Une vidéo devenue virale, tournée à l’Hôpital Général de Référence de Kinkole, continue de susciter une vive indignation à Kinshasa. Les images montrent un agent de santé s’en prenant physiquement à une femme venant d’accoucher, dans un cadre pourtant dédié aux soins et à la protection des patients.
Face à la gravité des faits, Denise Nyakeru Tshisekedi est sortie de sa réserve. Dans une déclaration rendue publique dans l’après-midi, la Première Dame a fermement condamné ces actes, qu’elle qualifie d’atteinte grave à la dignité humaine et aux droits fondamentaux des femmes, en particulier en situation de vulnérabilité.
« De tels actes ne sauraient laisser quiconque indifférent », a-t-elle déclaré, évoquant des images « insoutenables » largement relayées sur les réseaux sociaux.
Appelant à une réaction rapide des autorités, elle a interpellé les secteurs concernés — santé, justice et droits humains — afin que toute la lumière soit faite sur cette affaire. Elle insiste notamment sur la nécessité d’assurer une prise en charge adéquate de la victime et de déterminer clairement les responsabilités.

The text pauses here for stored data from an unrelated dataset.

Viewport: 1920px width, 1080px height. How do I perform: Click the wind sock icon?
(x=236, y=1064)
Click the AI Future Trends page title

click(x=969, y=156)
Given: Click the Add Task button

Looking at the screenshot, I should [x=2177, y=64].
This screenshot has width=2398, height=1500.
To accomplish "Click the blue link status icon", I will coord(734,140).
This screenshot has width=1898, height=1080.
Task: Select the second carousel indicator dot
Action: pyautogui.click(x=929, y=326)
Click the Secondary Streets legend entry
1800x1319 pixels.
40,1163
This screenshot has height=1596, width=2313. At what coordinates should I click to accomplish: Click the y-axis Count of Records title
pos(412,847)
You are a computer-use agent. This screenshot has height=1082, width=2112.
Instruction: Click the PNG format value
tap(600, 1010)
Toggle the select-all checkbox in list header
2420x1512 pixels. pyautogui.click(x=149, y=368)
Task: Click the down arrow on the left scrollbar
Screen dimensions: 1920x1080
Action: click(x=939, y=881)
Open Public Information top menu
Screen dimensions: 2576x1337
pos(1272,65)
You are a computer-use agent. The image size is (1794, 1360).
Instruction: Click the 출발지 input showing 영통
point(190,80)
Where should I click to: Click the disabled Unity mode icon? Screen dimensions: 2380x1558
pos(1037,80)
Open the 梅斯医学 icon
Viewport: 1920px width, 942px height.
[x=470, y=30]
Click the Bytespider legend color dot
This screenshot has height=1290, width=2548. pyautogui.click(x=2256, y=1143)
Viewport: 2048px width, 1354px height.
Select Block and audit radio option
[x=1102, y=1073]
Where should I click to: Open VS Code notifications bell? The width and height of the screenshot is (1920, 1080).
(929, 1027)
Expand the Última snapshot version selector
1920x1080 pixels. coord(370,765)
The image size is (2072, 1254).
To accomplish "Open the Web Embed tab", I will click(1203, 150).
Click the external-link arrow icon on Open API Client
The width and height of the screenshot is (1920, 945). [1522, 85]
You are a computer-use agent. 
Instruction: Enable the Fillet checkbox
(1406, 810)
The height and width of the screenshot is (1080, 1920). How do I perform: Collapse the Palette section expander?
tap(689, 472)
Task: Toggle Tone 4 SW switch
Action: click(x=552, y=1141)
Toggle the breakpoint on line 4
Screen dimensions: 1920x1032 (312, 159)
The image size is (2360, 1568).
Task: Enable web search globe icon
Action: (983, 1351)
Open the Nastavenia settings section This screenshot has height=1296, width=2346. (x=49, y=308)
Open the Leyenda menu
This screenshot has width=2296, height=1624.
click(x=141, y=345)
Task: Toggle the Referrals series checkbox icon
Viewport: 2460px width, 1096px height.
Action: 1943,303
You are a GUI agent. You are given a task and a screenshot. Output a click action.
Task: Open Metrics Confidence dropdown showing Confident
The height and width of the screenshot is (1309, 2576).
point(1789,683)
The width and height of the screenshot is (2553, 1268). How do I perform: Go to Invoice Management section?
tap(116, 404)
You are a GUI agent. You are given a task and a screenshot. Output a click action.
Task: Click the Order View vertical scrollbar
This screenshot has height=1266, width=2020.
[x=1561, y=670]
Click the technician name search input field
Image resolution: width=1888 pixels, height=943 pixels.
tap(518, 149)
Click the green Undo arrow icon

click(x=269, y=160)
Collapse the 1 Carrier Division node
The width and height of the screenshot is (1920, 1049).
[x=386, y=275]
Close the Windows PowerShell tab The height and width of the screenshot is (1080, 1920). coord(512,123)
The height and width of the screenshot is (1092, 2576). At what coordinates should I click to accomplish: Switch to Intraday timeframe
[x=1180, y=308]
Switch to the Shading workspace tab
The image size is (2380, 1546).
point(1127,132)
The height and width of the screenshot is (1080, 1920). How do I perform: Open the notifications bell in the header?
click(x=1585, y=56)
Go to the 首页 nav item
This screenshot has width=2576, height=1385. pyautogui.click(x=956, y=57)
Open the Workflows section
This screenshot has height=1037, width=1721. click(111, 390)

« Une réponse rapide, rigoureuse et exemplaire doit être apportée. Justice doit être rendue », a-t-elle martelé.
La Première Dame a, en outre, exprimé sa compassion et son soutien à la victime, dans un contexte où cette affaire relance le débat sur le respect de l’éthique médicale et la protection des patients en République démocratique du Congo.